Thursday, November 17, 2022

The Very Best Old West Photographs From the True West Vault

 November 17, 2022

   Most watchdogs don't demand a chair to guard the home turf, but Uno is a little more progressive. 

Chairman of The Bored

   Uno prefers comfort and a little height to see over the bushes. And, by the way, tomorrow is the boy's second birthday and we are going to celebrate with all the things he loves: multiple naps and being fed on time, PLUS a rousing chorus of "He's a good boy!" It doesn't get any better than that, to a dog. Why?

"Because, every day is Christmas Day to a dog."

—Ray Bradbury

   Speaking of having a good attitude, I just finished the second 6-Minute Diary last night and I have to thank my daughter, once again, for being so thoughtful and sweet for gifting it to me. It really changed my life, proving for the umpteenth time that "happiness is a choice that you make and a skill that you develop." I am so grateful for all I have and I'm even more grateful for the stuff I didn't get but thought I wanted when I was her age!

   We're working hard on the January issue and here is a sneak peek behind the curtain. Get ready for: 

The Very Best Old West Photographs

From the True West Vault  

A rare, early photo of Kit Carson

   And, then we will have the scholarship behind it:

"Kit Carson in a beaver hat circa 1860 when he was an Indian Agent for the Mohuache Utes, Jicarilla Apaches, and Pueblos. Carson authority Harvey L. Carter thought this an early daguerreotype made around 1854, but Smith Simpson, who worked with Carson at the Taos agency, claimed it was taken in 1860. Carson's fullness of face is similar to another 1860 photograph of him. Carson was seriously injured in a horse fall in the San Juan Mountains in October 1860 and thereafter appeared  much thinner. The injury resulted in an aneurism of the aorta which pressed against his trachea and caused considerable distress. It finally burst on May 23, 1868 at Fort Lyon, Colorado, killing him."

—Paul Andrew Hutton

   And, of course, some of the scholarship will be rather petty and personal.
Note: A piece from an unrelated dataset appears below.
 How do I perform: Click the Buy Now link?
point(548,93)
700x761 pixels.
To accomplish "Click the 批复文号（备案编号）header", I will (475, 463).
 "I have spent way too much time looking at this crappy photograph. One of my historian friends quipped that studying the image is like looking at enraged mud turtles. So much noise—mud!—so little clarity. And, besides, the hat is totally wrong, his jaw is unhinged (a bend in the tin at that point doesn't help) and his sweater is two sizes too big. How could such a bad photo be so good? Beats me, but I do love it in spite of all the flaws. Here's looking at you Kid."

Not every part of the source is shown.